Data breach alerts linked to increased risk of ID theftConsumers who have received a data breach notification letter are four times more likely than others to be the victim of identity theft, according to a survey released this week by Javelin Strategy and Research.
Approximately 11 percent of U.S. consumers have received a data breach notification letter in the past 12 months with a third of the breaches involving Social Security numbers and 15 percent involving ATM PINs, according to Javelin's third annual survey of nearly 5,000 U.S. consumers, released Tuesday.
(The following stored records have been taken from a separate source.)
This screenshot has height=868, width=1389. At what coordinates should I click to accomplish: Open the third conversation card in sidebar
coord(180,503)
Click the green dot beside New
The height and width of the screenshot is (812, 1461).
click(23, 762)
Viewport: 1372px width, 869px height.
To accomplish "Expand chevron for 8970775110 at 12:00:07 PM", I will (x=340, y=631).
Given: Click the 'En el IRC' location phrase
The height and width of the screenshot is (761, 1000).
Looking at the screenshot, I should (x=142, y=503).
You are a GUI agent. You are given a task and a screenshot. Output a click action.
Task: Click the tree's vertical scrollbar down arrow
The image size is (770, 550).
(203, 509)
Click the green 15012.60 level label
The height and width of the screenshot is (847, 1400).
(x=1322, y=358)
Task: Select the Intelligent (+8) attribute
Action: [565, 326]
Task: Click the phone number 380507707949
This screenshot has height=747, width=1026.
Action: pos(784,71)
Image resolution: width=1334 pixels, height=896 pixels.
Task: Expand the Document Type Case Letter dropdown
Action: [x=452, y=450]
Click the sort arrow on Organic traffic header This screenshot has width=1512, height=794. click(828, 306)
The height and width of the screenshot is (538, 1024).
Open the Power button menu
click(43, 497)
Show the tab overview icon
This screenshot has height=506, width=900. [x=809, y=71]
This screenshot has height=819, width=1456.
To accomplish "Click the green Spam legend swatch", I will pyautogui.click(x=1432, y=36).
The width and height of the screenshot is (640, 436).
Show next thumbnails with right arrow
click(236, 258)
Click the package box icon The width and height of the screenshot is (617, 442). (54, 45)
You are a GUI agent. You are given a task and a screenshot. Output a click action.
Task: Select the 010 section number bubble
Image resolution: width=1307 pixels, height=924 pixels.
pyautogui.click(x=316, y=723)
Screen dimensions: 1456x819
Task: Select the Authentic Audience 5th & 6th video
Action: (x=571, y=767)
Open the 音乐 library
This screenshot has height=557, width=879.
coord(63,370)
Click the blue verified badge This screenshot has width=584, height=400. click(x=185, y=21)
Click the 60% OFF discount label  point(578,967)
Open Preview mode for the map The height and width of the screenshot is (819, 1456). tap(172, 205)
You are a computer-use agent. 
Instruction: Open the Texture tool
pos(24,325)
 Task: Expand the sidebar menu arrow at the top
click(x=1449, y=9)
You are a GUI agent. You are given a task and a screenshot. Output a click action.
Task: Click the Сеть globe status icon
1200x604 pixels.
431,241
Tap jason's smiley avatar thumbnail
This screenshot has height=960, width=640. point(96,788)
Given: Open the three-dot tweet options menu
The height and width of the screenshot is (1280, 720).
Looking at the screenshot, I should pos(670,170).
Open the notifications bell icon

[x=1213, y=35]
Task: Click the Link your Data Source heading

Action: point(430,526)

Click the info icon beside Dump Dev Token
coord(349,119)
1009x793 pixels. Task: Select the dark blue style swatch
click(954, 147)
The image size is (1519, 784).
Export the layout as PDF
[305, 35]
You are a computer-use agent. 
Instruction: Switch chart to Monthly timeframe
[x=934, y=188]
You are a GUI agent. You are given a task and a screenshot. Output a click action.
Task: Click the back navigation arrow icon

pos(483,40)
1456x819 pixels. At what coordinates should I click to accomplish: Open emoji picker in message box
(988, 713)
Of those who have received a data breach notification letter in the past year, 19.5 percent said they were the victims of fraud associated with identity theft, compared to 4.3 percent who have not received a notification but were victimized.“It wasn't just a statistical anomaly,” Robert Vamosi, a Javelin risk fraud and security analyst and the author of the study, told SCMagazineUS.com on Wednesday. “In 2007 and 2006, we saw a similar pattern, so this isn't a blip. This is something that has been going on for a while.”
In 2007, approximately 20 percent of those who received a notification letter said they were the victim of fraud, compared to just 3.6 percent who were victimized but did not receive a letter. And in 2006, 15.8 percent of data breach letter recipients were victimized, compared to just 3.7 percent who never got a letter.
The correlation between receiving a data breach notification letter and the increased risk of suffering identity theft might be due to the fact that many times, alerts are only sent to people that are severely impacted by the breach – such as those whose Social Security numbers or other sensitive information was breached, Vamosi said.
The survey also found that despite the fact that those who received a notification letter were four times more likely to experience fraud, just two percent of identity theft victims attributed the fraud to the data breach, the study found.
Vamosi said that this finding could indicate a “disconnect between breach notification and consumer understanding of the consequences.”